▶ [Source excerpt]:
*****

SECURITIES AND EXCHANGE COMMISSION

Washington, DC 20549

 

FORM 8-K

 

CURRENT REPORT

Pursuant to Section 13 or 15(d) of the

Securities Exchange Act of 1934

 

Date of report (Date of earliest event reported): August 28, 2023

 

SUNWORKS, INC.

(Exact Name of the Registrant as Specified in Charter)

 

Delaware   001-36868   01-0592299

(State or Other Jurisdiction

of Incorporation)

 

(Commission

File Number)

 

(IRS Employer

Identification No.)

 

1555 Freedom Boulevard

Provo, UT

  84604
(Address of Principal Executive Offices)   (Zip Code)

 

(385) 497-6955

Registrant’s telephone number, including area code

 

N/A

(Former Name or Former Address, if Changed Since Last Report)

 

Check the appropriate box below if the Form 8-K filing is intended to simultaneously satisfy the filing obligation of the registrant under any of the following provisions:

 

Written communications pursuant to Rule 425 under the Securities Act (17 CFR 230.425)
   
Soliciting material pursuant to Rule 14a-12 under the Exchange Act (17 CFR 240.14a-12)
   
Pre-commencement communications pursuant to Rule 14d-2(b) under the Exchange Act (17 CFR 240.14d-2(b))
   
Pre-commencement communications pursuant to Rule 13e-4(c) under the Exchange Act (17 CFR 240.13e-4(c))

 

Securities registered pursuant to Section 12(b) of the Act:

 

Title of each class   Trading Symbol   Name of each exchange on which registered
Common Stock, par value $0.001   SUNW   Nasdaq Capital Market

 

Indicate by check mark whether the registrant is an emerging growth company as defined in Rule 405 of the Securities Act of 1933 (§230.405 of this chapter) or Rule 12b-2 of the Securities Exchange Act of 1934 (§240.12b-2 of this chapter).

 

Emerging growth company

 

If an emerging growth company, indicate by check mark if the registrant has elected not to use the extended transition period for complying with any new or revised financial accounting standards provided pursuant to Section 13(a) of the Exchange Act. ☐

 

 

 

 

 

 

Item 1.01 Entry into a Material Definitive Agreement

 

Sales Agreement and At The Market Offering

 

On August 28, 2023, Sunworks, Inc. (the “Company”) entered into an At Market Issuance Sales Agreement (the “Sales Agreement”) with B. Riley Securities, Inc. and Northland Securities, Inc. (each an “Agent” and collectively, the “Agents”), pursuant to which the Company may offer and sell from time to time up to an aggregate of $17,600,000 of shares of the Company’s common stock, par value $0.001 per share (the “Placement Shares”), through the Agents. On August 28, 2023, the Company filed a prospectus supplement with the SEC that covers an additional sale of Placement Shares to be sold under the Sales Agreement in an aggregate amount of $17,600,000 (the “Prospectus Supplement”).

 

The Placement Shares have been registered under the Securities Act of 1933, as amended (the “Securities Act”), pursuant to the Registration Statement on Form S-3 (File No. 333-252475) (the “Registration Statement”), which was originally filed with the Securities and Exchange Commission (“SEC”) on January 27, 2021 and declared effective by the SEC on February 3, 2021, the base prospectus contained within the Registration Statement, and the Prospectus Supplement.

*****

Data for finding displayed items
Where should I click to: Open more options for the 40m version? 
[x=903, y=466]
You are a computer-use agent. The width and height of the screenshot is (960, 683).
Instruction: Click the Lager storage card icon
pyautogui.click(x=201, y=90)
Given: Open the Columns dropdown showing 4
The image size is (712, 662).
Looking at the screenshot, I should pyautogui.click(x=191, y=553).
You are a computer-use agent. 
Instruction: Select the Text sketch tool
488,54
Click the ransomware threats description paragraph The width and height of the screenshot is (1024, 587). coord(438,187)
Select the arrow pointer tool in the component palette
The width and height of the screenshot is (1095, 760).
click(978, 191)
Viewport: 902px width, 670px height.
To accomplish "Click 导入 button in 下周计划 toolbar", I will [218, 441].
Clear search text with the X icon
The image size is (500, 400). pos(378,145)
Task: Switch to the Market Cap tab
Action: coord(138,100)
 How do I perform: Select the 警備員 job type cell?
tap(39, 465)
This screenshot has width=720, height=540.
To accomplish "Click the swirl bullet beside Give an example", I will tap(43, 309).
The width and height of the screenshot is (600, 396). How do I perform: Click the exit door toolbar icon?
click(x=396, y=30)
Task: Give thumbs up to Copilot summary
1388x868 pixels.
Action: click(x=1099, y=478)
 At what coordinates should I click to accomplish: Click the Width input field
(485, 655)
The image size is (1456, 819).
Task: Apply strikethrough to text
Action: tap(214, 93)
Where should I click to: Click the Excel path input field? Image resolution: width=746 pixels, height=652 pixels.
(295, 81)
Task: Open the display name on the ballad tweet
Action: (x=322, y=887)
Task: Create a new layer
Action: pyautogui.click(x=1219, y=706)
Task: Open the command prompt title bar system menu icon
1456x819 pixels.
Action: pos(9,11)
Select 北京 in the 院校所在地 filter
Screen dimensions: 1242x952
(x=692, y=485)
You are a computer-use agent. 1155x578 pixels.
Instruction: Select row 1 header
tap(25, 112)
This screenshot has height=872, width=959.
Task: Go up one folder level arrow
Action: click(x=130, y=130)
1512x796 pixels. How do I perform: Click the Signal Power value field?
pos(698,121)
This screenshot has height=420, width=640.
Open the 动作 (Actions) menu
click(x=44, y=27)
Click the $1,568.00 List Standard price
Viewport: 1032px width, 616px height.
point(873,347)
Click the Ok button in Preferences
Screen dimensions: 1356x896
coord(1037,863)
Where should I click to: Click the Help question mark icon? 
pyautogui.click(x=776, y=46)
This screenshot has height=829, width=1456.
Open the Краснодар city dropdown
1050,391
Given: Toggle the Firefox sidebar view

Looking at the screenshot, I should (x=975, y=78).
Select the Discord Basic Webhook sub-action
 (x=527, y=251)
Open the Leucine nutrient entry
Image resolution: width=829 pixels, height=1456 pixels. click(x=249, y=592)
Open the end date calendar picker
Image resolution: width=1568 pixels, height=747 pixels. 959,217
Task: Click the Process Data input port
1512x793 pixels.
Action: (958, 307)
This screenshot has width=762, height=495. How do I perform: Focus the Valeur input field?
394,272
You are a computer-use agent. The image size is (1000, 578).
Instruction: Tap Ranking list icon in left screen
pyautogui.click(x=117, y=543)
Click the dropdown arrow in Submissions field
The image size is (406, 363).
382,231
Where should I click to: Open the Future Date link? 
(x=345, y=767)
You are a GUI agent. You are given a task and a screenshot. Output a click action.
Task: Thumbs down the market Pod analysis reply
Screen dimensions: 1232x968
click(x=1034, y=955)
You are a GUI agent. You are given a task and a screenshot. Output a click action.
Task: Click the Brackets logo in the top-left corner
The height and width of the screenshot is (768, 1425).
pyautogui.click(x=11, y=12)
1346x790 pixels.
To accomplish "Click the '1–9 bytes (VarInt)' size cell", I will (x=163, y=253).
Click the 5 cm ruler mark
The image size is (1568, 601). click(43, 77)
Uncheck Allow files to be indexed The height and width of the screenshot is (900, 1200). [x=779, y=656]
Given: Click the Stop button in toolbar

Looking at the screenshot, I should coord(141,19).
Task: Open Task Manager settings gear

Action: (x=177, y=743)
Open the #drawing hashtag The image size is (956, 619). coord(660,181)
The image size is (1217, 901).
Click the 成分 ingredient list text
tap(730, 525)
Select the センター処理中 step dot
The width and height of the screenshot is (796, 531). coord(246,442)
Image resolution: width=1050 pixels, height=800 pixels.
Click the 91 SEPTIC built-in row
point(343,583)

*****

▶ [Parts of the exercise]:
1 - Decide whether each statement agrees with the Sunworks filing, answering yes or no and quoting the words that settle it: (a) the Sales Agreement was made with B. Riley Securities, Inc. and Northland Securities, Inc.; (b) the Registration Statement was declared effective by the SEC on January 27, 2021; (c) the company's common stock is registered on the New York Stock Exchange.
2 - Reproduce word for word the part of the Sunworks filing from "Pursuant to Section 13 or" down to "Specified in Charter)".
Rely on the Sunworks filing alone.

▶ [Answer list]:
1 -
(a) Yes: "entered into an At Market Issuance Sales Agreement (the “Sales Agreement”) with B. Riley Securities, Inc. and Northland Securities, Inc."
(b) No: "originally filed with the Securities and Exchange Commission (“SEC”) on January 27, 2021 and declared effective by the SEC on February 3, 2021"
(c) No: "Common Stock, par value $0.001   SUNW   Nasdaq Capital Market"

2 -
Pursuant to Section 13 or 15(d) of the

Securities Exchange Act of 1934

 

Date of report (Date of earliest event reported): August 28, 2023

 

SUNWORKS, INC.

(Exact Name of the Registrant as Specified in Charter)